Discorso del Consigliere Dario Calimani

‘Giorno della Memoria’: discorso del Consigliere Dario Calimani alla manifestazione
tenutasi presso l’Università di Venezia.

27 gennaio 2005

Una memoria non negoziabile.

Per decenni se n’è parlato quasi esclusivamente fra studiosi e specialisti della materia. Non se n’è parlato a scuola: i programmi si fermavano, nel migliore dei casi, alla prima guerra mondiale; se ne parlava molto poco nei corsi universitari. Poi, all’improvviso, si è cominciato a dire che bisognava saper guardare avanti, senza che mai si fosse avuto il coraggio di guardare, prima, indietro, dentro alla ferita. Non è senza imbarazzo che l’ebraismo sta vivendo, ora, questa spinta, anche istituzionalizzata, dell’occidente a condividere la memoria, quasi a mo’ di tardiva riparazione. Vien fatto di chiedersi da dove provenga questa nuova sensibilità. Si è persino tentati di nutrire qualche indicibile, pessimistico sospetto.

E l’imbarazzo è dato proprio dal lungo silenzio che alla Shoah è stato dedicato per decenni. Dal bavaglio che tutti si sono messi e hanno messo alla Shoah. Non è un caso che, per molto tempo, molti fra i pochi sopravvissuti ai campi di sterminio si siano sentiti colpevoli di essere ritornati, e colpevoli di ricordare. Non sono rari i casi di coloro che l’hanno tenuto nascosto anche ai propri figli, vergognandosi di una colpa che non era loro.

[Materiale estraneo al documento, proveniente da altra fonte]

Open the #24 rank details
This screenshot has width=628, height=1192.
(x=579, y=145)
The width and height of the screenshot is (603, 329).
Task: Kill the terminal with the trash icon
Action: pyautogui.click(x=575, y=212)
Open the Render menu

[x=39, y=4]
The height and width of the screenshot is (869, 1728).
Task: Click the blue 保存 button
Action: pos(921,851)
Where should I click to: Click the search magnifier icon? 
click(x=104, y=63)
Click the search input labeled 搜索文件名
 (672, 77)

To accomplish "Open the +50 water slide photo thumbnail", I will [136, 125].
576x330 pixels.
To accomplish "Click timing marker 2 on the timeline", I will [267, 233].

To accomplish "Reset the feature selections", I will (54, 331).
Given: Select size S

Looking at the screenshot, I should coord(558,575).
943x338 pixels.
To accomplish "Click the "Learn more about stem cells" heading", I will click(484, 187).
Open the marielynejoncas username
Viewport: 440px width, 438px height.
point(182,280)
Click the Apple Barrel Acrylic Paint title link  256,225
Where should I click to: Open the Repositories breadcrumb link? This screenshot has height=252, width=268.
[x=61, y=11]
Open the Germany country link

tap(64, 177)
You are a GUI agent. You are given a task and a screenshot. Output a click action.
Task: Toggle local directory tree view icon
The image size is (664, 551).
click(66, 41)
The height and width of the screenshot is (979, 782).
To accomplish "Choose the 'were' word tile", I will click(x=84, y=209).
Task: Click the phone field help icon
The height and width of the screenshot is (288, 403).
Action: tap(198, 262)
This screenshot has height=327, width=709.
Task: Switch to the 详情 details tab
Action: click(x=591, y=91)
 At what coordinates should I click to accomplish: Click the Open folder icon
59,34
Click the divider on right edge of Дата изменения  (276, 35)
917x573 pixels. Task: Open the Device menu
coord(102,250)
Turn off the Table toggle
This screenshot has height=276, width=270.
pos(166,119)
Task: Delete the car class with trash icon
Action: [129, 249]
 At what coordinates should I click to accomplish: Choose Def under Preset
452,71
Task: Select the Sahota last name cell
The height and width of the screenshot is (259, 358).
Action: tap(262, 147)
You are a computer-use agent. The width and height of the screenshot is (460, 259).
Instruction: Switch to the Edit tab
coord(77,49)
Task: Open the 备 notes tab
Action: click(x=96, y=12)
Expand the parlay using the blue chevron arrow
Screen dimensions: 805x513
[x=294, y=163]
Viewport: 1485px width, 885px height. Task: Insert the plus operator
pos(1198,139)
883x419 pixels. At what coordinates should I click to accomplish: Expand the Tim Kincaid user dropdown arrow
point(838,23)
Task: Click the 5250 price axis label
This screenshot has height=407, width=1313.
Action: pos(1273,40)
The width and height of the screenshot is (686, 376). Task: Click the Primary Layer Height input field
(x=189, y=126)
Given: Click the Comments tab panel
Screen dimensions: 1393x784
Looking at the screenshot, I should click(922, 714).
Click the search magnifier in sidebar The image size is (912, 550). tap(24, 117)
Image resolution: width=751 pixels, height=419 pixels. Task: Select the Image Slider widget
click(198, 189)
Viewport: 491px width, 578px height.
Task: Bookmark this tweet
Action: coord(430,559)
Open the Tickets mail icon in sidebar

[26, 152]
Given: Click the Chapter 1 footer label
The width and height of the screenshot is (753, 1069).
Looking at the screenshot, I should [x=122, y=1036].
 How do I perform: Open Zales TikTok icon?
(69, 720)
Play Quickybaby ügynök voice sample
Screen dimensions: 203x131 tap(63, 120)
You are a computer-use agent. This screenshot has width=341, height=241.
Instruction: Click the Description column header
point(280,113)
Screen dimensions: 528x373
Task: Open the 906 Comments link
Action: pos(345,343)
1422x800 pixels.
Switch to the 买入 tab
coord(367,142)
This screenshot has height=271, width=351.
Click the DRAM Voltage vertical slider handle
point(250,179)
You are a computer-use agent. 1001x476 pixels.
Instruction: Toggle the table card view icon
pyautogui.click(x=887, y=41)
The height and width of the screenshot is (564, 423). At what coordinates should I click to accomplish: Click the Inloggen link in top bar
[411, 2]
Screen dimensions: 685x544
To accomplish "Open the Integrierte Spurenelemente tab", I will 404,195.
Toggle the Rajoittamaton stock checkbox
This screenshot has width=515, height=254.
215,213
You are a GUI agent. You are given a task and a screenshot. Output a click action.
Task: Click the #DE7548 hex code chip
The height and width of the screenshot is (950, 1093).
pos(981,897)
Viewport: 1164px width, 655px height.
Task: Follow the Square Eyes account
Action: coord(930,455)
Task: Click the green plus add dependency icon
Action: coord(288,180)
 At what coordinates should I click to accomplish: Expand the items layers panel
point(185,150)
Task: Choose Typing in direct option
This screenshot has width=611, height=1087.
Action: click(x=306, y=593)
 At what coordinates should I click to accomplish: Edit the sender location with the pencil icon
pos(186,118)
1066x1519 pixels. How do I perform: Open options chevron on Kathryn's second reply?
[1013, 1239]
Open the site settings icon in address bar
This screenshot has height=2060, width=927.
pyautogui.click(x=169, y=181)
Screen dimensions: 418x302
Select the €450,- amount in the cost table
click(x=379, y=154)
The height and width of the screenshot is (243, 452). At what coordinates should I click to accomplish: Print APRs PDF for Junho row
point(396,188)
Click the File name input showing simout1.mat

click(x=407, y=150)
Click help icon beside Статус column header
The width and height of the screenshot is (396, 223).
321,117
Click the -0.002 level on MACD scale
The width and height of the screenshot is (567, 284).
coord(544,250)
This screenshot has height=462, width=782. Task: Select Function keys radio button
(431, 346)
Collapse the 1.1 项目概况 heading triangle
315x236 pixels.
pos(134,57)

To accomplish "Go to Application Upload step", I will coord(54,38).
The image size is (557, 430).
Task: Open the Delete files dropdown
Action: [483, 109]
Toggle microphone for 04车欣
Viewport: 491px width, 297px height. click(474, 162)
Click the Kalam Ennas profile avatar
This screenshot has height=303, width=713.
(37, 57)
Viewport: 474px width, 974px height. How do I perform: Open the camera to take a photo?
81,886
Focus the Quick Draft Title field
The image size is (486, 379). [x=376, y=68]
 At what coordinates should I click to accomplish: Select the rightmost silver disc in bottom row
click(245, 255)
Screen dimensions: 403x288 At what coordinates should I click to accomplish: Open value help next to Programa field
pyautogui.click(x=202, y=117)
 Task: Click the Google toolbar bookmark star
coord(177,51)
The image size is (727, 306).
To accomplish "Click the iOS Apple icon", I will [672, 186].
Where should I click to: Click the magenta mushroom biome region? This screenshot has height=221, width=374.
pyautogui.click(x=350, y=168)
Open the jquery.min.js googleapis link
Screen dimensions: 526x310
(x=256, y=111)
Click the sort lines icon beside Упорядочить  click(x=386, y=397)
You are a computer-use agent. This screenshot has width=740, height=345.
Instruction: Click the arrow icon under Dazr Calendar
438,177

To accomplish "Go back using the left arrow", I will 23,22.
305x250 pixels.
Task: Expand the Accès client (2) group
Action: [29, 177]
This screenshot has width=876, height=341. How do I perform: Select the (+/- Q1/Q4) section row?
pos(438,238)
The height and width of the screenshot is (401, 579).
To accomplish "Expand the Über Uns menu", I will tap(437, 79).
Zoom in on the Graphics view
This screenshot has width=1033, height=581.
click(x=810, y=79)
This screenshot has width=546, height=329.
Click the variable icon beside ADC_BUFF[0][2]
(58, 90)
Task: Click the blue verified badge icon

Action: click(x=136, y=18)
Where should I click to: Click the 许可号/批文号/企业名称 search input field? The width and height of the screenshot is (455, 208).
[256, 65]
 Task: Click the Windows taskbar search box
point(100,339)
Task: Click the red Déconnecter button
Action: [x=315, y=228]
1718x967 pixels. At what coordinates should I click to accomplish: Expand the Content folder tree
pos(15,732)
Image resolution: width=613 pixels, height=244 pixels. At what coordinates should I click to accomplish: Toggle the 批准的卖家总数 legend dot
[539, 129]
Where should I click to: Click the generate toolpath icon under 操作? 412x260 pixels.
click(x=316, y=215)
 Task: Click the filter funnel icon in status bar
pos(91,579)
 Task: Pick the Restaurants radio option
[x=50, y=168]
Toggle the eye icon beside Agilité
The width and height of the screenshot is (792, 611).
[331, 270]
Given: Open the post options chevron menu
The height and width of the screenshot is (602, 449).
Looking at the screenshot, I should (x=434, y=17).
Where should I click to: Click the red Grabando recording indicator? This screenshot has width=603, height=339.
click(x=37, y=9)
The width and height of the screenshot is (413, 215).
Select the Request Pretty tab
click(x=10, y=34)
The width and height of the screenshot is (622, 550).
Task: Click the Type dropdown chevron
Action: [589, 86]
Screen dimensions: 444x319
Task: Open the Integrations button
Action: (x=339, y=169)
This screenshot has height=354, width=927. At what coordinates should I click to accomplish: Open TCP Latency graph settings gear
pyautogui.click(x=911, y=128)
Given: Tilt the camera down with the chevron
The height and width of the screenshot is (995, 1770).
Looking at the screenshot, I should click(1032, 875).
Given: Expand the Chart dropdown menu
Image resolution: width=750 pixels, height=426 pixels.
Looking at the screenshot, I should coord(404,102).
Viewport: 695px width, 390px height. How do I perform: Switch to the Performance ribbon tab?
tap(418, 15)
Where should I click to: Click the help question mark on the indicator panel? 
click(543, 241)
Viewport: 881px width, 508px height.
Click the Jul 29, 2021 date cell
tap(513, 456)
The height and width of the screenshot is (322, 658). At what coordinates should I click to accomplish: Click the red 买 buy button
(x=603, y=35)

Si sentivano colpevoli di parlare di una cosa che gli altri preferivano tacere, per non turbare l’equilibrio della rappacificazione.

E l’imbarazzo dell’ebraismo, ora, è quello di sentirsi messo al centro dell’attenzione per un merito che vorrebbe non essere in grado di rivendicare: quello di essere stato oggetto di un ben riuscito esperimento di genocidio su scala europea.

Ha certamente i suoi lati positivi il fatto che, a distanza di tanto tempo, l’Europa e la civiltà occidentale cerchino di elaborare, attraverso la memoria, un lutto così a lungo taciuto, ridimensionato, quando non addirittura negato. Soprattutto in un momento di antisemitismo rimontante. Non si presta molta attenzione, ad esempio, al fatto che, da qualche anno, migliaia di ebrei hanno cominciato a emigrare dalla Francia per sfuggire ai continui episodi di antisemitismo. Non troppa importanza si dà al rimontante odio antisemita dei movimenti neonazisti in Germania. L’antisemitismo in Austria si continua a fingere che non sia mai esistito e nessuno ha, né ha mai avuto, intenzione di affrontare l’argomento.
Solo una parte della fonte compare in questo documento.